*GIVEN RECORDS*
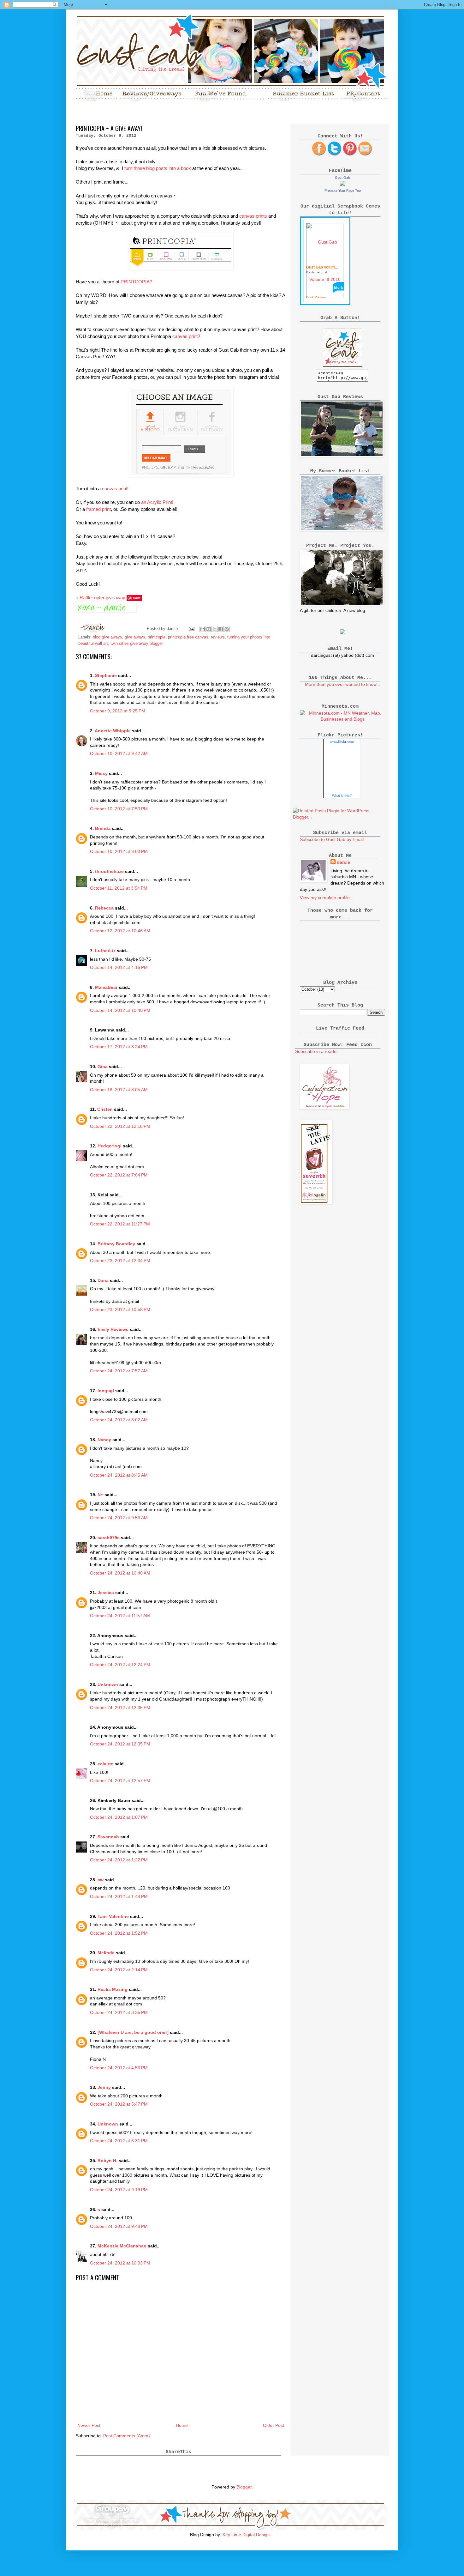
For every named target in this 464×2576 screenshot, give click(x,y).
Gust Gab (342, 177)
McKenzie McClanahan (122, 2245)
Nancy (104, 1439)
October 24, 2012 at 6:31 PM (119, 2140)
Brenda (102, 828)
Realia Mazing (113, 1989)
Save (137, 598)
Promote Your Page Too (342, 190)
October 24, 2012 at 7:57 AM (119, 1370)
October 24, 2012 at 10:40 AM (120, 1572)
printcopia (156, 637)
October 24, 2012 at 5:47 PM (119, 2104)
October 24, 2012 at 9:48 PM (119, 2226)
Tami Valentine (113, 1916)
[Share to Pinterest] (226, 629)
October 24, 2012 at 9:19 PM (119, 2189)
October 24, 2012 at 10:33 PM (120, 2262)
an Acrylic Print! (157, 502)
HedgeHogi (110, 1145)
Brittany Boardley (116, 1243)
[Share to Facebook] (220, 629)
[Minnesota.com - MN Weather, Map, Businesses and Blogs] (342, 719)
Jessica (106, 1592)
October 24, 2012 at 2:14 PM (119, 1969)
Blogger (244, 2486)
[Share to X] (214, 629)
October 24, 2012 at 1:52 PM (119, 1933)
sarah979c (109, 1537)
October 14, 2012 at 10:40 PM (120, 1010)
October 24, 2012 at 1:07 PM (119, 1817)
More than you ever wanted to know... (342, 684)
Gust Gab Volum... (322, 267)
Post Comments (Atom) (126, 2435)
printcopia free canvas (188, 637)
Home (182, 2425)
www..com (342, 741)
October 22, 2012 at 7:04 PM (119, 1174)
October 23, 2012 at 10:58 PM (120, 1309)
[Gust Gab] (342, 184)
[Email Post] (191, 628)
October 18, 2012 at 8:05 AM (119, 1089)
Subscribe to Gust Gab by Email (332, 839)
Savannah (108, 1836)
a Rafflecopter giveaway (100, 597)
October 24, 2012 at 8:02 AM (119, 1419)
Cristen (105, 1109)
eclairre (105, 1763)
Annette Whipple (113, 730)
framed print (98, 509)
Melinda (106, 1952)
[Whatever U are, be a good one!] (133, 2032)
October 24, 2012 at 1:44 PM (119, 1896)
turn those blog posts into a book (157, 168)
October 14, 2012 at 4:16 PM (119, 967)
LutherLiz (105, 950)
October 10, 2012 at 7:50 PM (119, 808)
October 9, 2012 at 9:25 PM (117, 710)
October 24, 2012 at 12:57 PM (120, 1780)
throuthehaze (109, 871)
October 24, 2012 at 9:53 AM (119, 1517)
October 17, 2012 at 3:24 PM (119, 1046)
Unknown (108, 1684)
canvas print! (115, 488)
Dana (103, 1280)
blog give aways (107, 637)
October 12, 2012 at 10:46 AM (120, 930)
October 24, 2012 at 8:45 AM (119, 1475)
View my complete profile (325, 897)
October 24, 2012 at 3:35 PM (119, 2012)
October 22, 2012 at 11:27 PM (120, 1223)
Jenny (104, 2087)
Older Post (273, 2425)
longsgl (106, 1390)
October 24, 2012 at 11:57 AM (120, 1615)
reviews (218, 637)
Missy (101, 773)
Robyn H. (107, 2160)
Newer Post (88, 2425)
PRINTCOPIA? (136, 281)
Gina (103, 1066)
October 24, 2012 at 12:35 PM (120, 1707)
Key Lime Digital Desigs (246, 2534)
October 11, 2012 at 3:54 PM (118, 888)
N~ (100, 1494)
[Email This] (202, 629)
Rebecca (104, 907)
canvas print (185, 336)
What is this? (342, 795)
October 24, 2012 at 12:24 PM (120, 1664)
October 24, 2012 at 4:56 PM (119, 2067)
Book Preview (316, 297)
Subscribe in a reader (316, 1051)
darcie (343, 862)
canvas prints (253, 216)
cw (101, 1879)
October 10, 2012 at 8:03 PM (119, 851)
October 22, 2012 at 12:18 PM (120, 1126)
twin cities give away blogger (136, 643)
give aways (135, 637)
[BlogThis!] (208, 629)
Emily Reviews (113, 1329)
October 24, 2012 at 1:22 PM (119, 1859)
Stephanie (106, 675)
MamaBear (106, 987)
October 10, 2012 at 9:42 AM (119, 753)
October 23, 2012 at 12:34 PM (120, 1260)
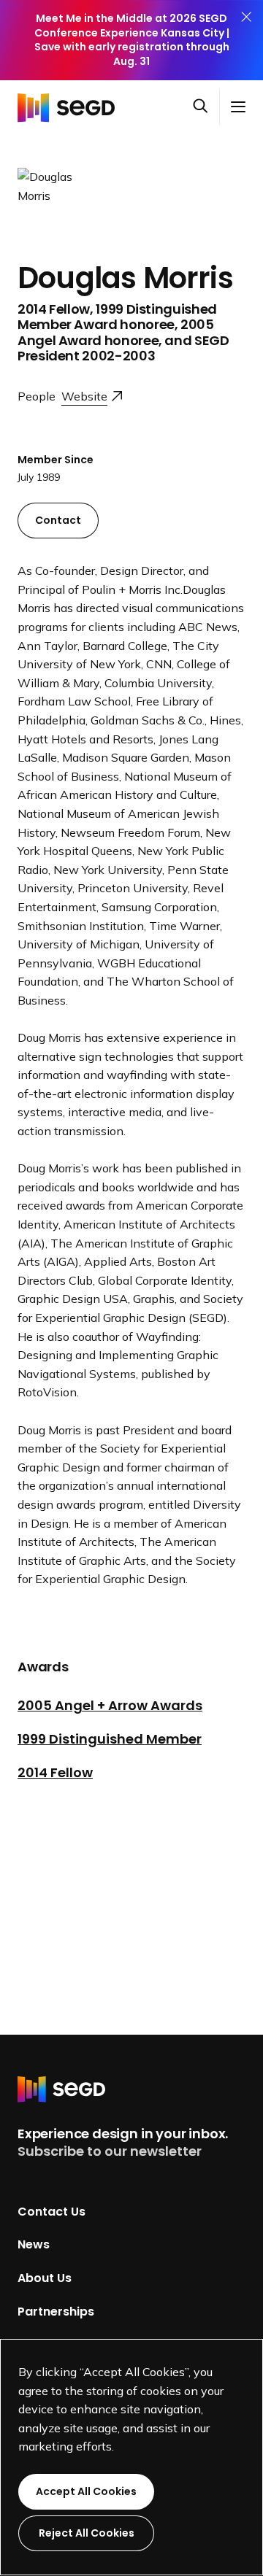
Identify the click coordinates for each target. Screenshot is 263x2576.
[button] (206, 107)
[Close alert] (246, 40)
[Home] (70, 107)
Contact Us (51, 2210)
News (34, 2244)
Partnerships (56, 2310)
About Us (45, 2278)
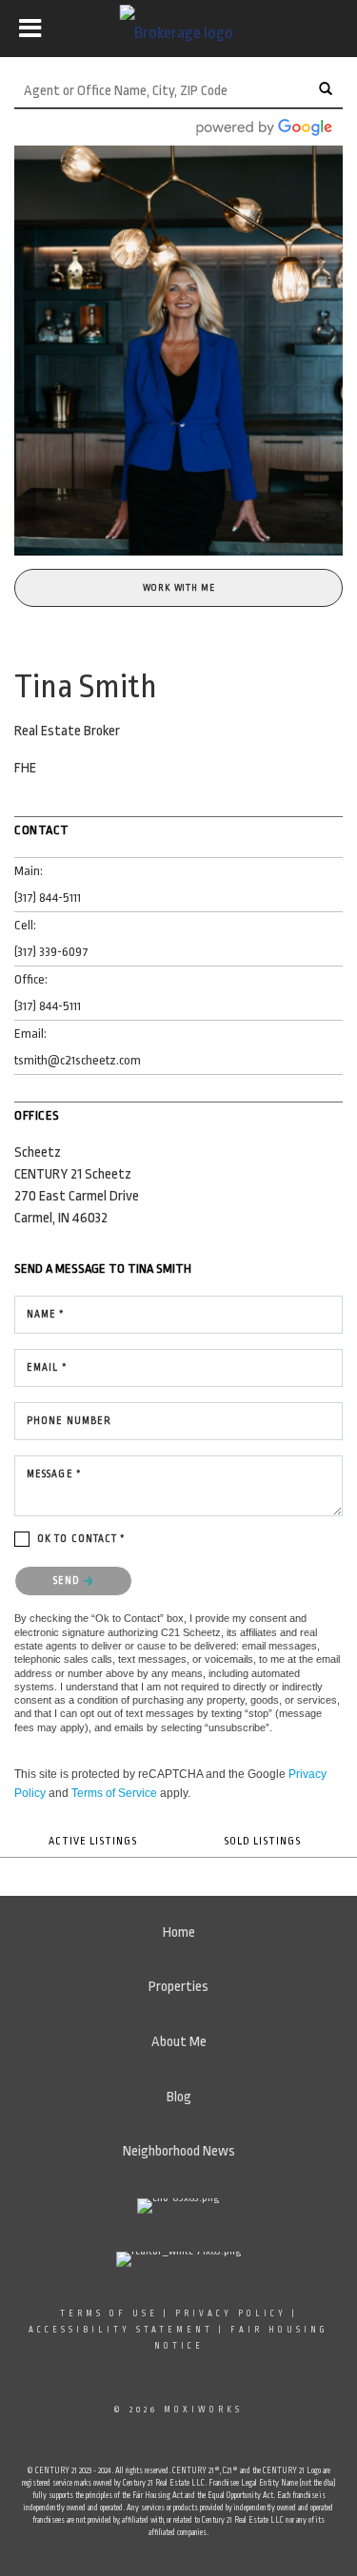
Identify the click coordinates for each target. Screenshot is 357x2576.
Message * (54, 1474)
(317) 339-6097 (51, 952)
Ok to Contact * (82, 1539)
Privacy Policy (231, 2313)
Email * (47, 1368)
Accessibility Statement (121, 2329)
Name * (46, 1314)
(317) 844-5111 (47, 897)
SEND (68, 1581)
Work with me (179, 588)
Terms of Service (114, 1793)
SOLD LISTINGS (262, 1841)
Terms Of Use (109, 2313)
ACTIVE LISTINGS (93, 1841)
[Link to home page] (178, 28)
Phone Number (69, 1421)
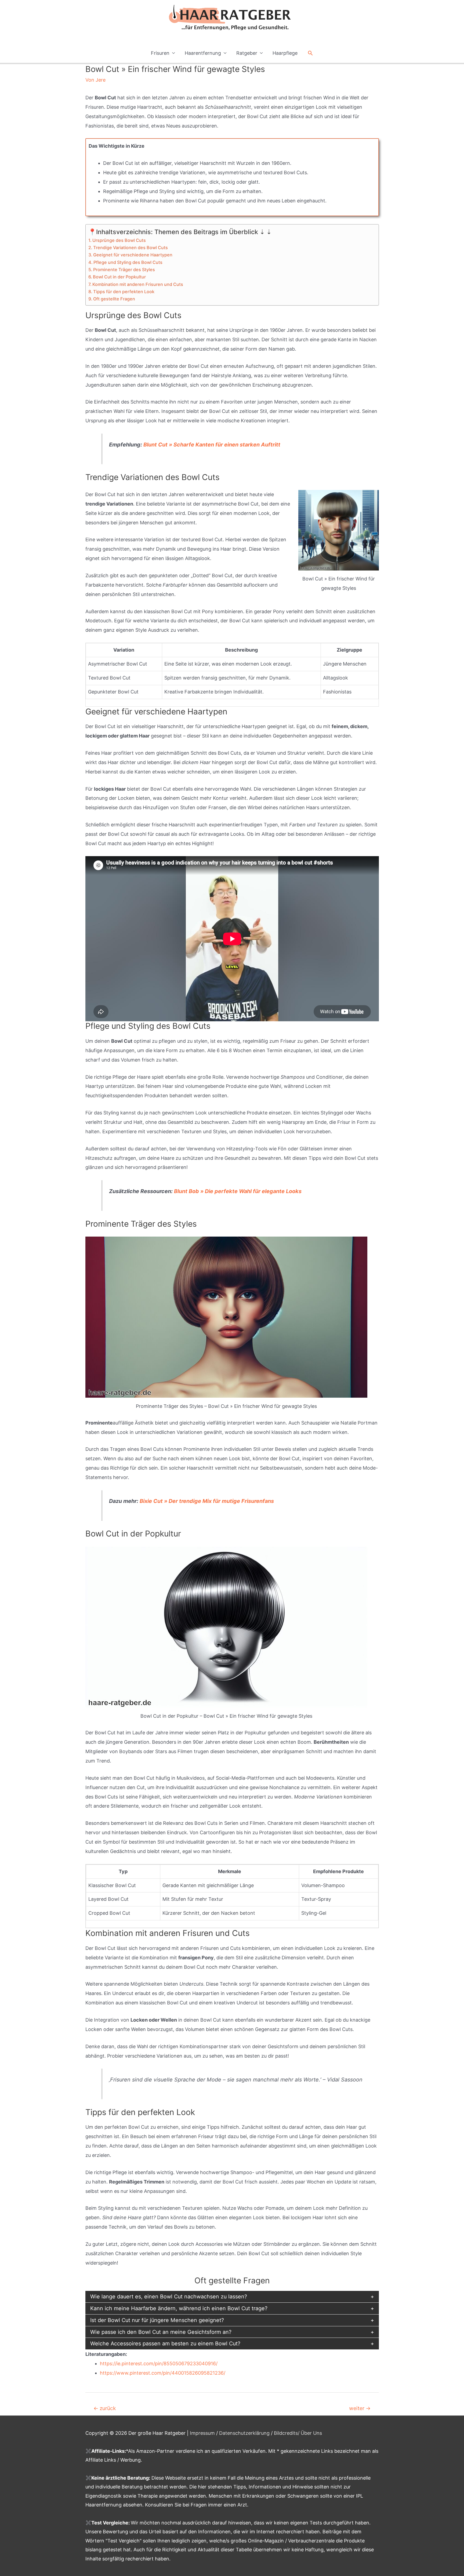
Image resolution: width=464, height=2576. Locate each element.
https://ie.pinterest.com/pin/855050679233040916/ (159, 2363)
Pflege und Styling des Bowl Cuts (127, 262)
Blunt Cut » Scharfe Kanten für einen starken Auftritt (211, 444)
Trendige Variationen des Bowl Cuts (130, 247)
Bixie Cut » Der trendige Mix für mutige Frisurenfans (207, 1501)
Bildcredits (286, 2433)
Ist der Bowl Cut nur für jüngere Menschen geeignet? (157, 2320)
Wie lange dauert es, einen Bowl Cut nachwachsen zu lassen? (168, 2296)
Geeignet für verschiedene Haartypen (132, 254)
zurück (104, 2408)
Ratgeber (246, 53)
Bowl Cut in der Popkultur (119, 276)
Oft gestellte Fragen (114, 298)
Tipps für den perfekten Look (123, 291)
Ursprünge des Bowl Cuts (119, 240)
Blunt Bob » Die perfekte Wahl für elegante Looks (238, 1191)
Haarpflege (285, 53)
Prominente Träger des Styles (124, 269)
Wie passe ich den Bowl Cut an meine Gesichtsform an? (160, 2332)
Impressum (202, 2433)
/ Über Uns (310, 2433)
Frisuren (160, 53)
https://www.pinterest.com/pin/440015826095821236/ (162, 2373)
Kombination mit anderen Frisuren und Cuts (137, 284)
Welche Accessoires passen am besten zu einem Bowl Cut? (165, 2343)
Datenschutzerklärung (244, 2433)
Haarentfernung (203, 53)
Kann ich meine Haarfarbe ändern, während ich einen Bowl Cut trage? (178, 2308)
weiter (360, 2408)
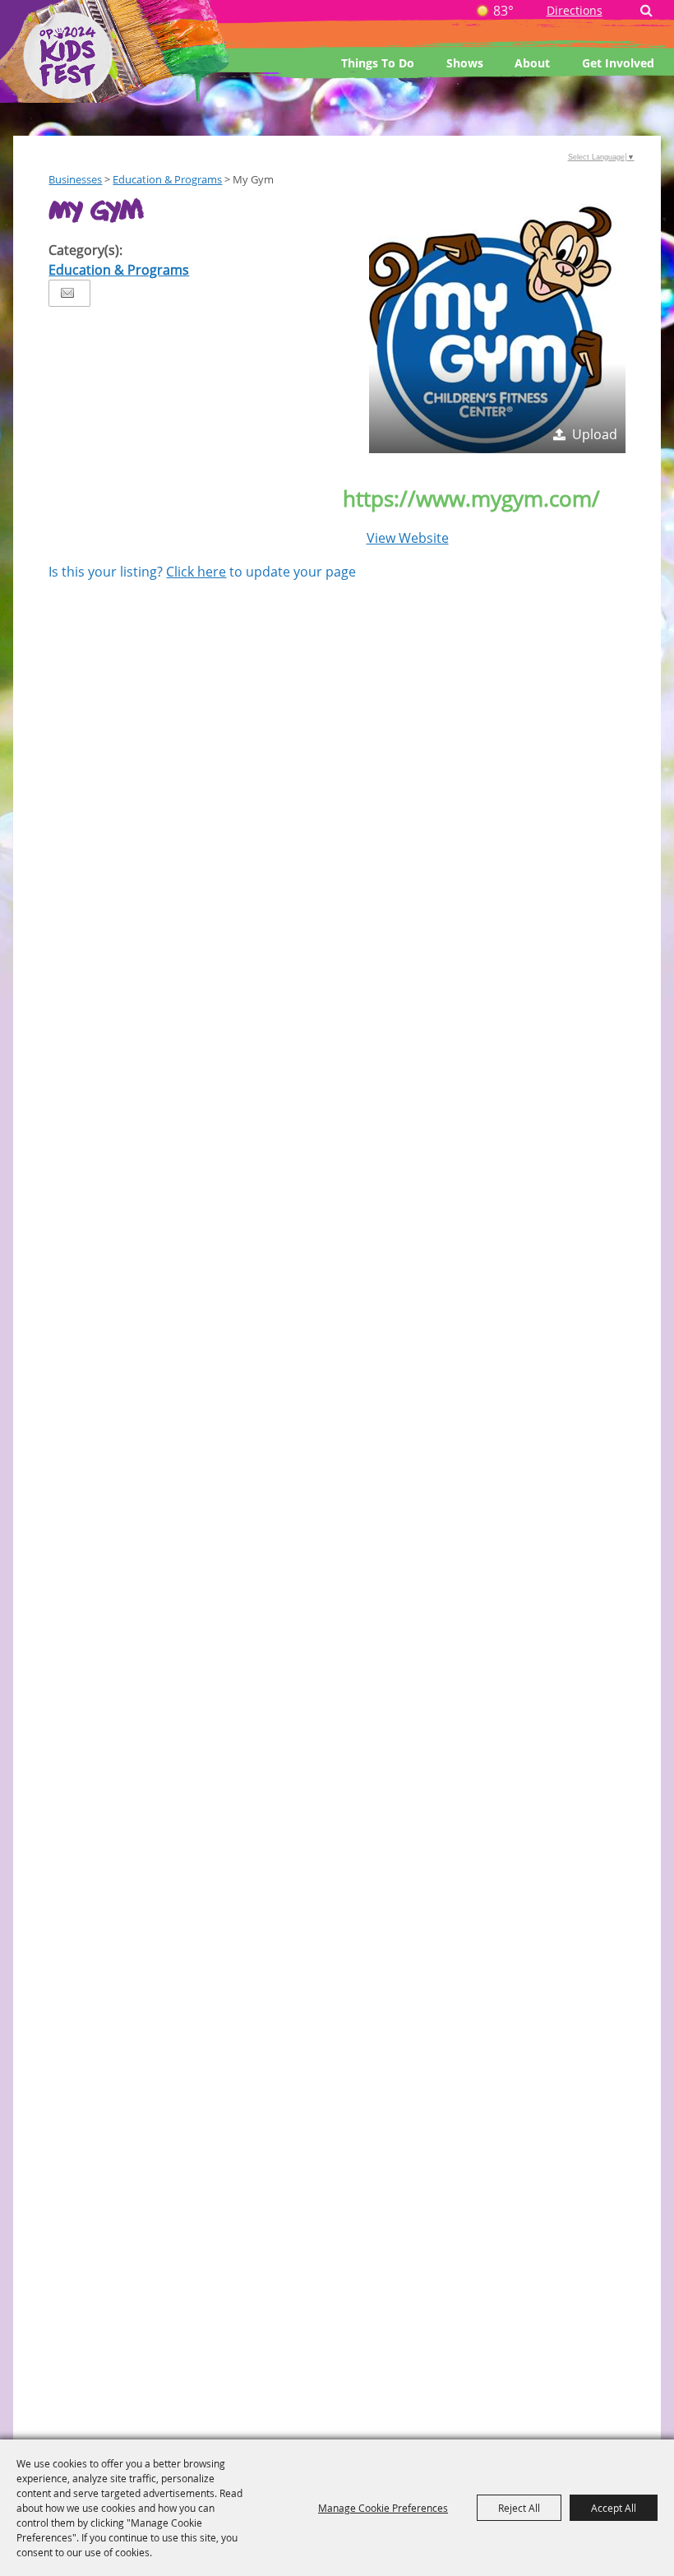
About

*EXERCISE INSTRUCTIONS*
All lines from the start of the entries above through the line containing "Promote Your Page Too (342, 190)" must be transcribed exactly, both ends included, and no picture may be copied.

*RESULT FOR THIS TASK*
For every named target in this 464×2576 screenshot, give click(x,y).
Gust Gab (342, 177)
McKenzie McClanahan (122, 2245)
Nancy (104, 1439)
October 24, 2012 at 6:31 PM (119, 2140)
Brenda (102, 828)
Realia Mazing (113, 1989)
Save (137, 598)
Promote Your Page Too (342, 190)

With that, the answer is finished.